> **What the task requires**: Carry on the metal album roundup from the point where it stops, starting right after its final sentence.
Segment Start: Selected extract
Don’t look now, but with On the Promise of the Moon, Reeking Aura might be quietly pushing death metal forward more than we realize.

https://reekingaura.bandcamp.com/album/on-the-promise-of-the-moon
https://www.facebook.com/reekingaura/

 

TRUCKFIGHTERS, MASTERFLOW

When you think of stoner metal, your first thought likely isn’t anything that comes from Sweden. Regardless of where your brain lands with this thought, Sweden’s Truckfighters have been a stoner mainstay since 2001, and Masterflow is a glorious return to form after 10 long years of silence.

These nine songs hit like an invigorating bong rip after a dust-caked day in the desert. The fuzzy guitar tones sound fuzzier than ever, channeling a sound that’s halfway between TF’s countrymen in Witchcraft and stoner heroes Fu Manchu. The riffs in “The Bliss,” “Carver,” and “Truce” are just heavy enough to usher the band’s sound into “metal” idioms without trying too hard.
Segment End: Selected extract
Segment Start: Listed entries
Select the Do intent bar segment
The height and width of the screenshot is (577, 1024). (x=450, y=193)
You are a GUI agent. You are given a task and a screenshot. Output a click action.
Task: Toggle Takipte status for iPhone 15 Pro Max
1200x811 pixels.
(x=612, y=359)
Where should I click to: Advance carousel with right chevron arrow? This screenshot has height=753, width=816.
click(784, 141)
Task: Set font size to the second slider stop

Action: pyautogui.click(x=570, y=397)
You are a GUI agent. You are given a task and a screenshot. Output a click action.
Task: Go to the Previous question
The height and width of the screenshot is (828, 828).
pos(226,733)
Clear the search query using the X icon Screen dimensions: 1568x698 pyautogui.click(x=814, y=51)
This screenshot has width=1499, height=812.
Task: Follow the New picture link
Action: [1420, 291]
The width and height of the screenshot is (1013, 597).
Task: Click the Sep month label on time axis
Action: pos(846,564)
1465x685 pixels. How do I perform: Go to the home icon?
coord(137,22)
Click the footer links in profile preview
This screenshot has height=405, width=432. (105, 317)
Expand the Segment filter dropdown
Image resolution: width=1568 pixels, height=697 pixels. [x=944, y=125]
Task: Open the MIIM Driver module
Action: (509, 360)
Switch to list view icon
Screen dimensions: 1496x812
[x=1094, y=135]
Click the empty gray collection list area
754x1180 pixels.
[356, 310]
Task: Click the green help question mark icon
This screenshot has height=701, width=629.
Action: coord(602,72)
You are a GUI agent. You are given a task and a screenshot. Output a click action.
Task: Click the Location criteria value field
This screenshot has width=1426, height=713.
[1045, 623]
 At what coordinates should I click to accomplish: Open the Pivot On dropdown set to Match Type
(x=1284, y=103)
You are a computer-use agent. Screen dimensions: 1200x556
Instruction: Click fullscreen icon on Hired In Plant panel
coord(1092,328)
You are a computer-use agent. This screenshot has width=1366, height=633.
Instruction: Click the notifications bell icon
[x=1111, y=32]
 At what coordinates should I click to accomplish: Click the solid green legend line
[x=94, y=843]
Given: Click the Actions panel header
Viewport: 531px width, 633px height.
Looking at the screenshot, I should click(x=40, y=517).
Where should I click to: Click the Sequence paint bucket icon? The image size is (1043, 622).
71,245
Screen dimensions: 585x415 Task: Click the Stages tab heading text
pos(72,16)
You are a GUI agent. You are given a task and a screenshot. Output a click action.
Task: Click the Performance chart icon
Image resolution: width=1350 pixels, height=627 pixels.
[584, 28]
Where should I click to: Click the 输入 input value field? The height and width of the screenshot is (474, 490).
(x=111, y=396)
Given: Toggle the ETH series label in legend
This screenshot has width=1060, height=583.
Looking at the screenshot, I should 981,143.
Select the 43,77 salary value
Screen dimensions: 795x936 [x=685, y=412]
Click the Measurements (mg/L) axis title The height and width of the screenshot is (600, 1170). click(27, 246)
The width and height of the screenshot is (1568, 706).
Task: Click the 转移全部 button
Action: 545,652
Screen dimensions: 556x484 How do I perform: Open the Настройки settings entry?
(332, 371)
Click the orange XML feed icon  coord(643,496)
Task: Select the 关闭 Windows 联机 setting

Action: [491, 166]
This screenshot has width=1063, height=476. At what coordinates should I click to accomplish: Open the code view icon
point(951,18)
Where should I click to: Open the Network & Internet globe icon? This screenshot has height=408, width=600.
Segment End: Listed entries
> **Response box**:
The band even wades into “Planet Caravan” territory with the title track, an instrumental track that serves more than just empty space between “actual” songs. Hell, the entire album sounds like it was just as much fun to write as it is to listen to, and that cathartic energy is what makes Masterflow a thoroughly fun ride.

https://fuzzoramarecords1.bandcamp.com/album/masterflow
https://www.facebook.com/truckfighters/

 

DOODSESKADER, THE CHANGE IS ME

Who cares about genres, anyway?

If anything is true, Belgium’s Doodseskader (Dutch for “death squad”) gives less than a single fuck about them. They left a huge mark on these pages in 2024 with their second album Year Two. Trying to describe the duo’s sound in conventional terms is hilarious—Andy Synn and I eventually landed on something like “neo-industrial hip-hop death sludge” over beers at one point last year—and I was intrigued to hear where the band would go next.

With The Change is Me, Tim De Gieter (ex-Amenra) and Sigfried Burroughs are clearly aiming higher. Glossier production, more focused songwriting, and a willingness to push their already-broad sound into even further territory have served them well, for the most part. “Celebrity Culture Simp Farm” hits with alternating harsh noise and a catchy chorus that you’ll probably find yourself humming in the shower, while “Please Just Make It Stop” comes off as a more developed idea from some of their earlier work.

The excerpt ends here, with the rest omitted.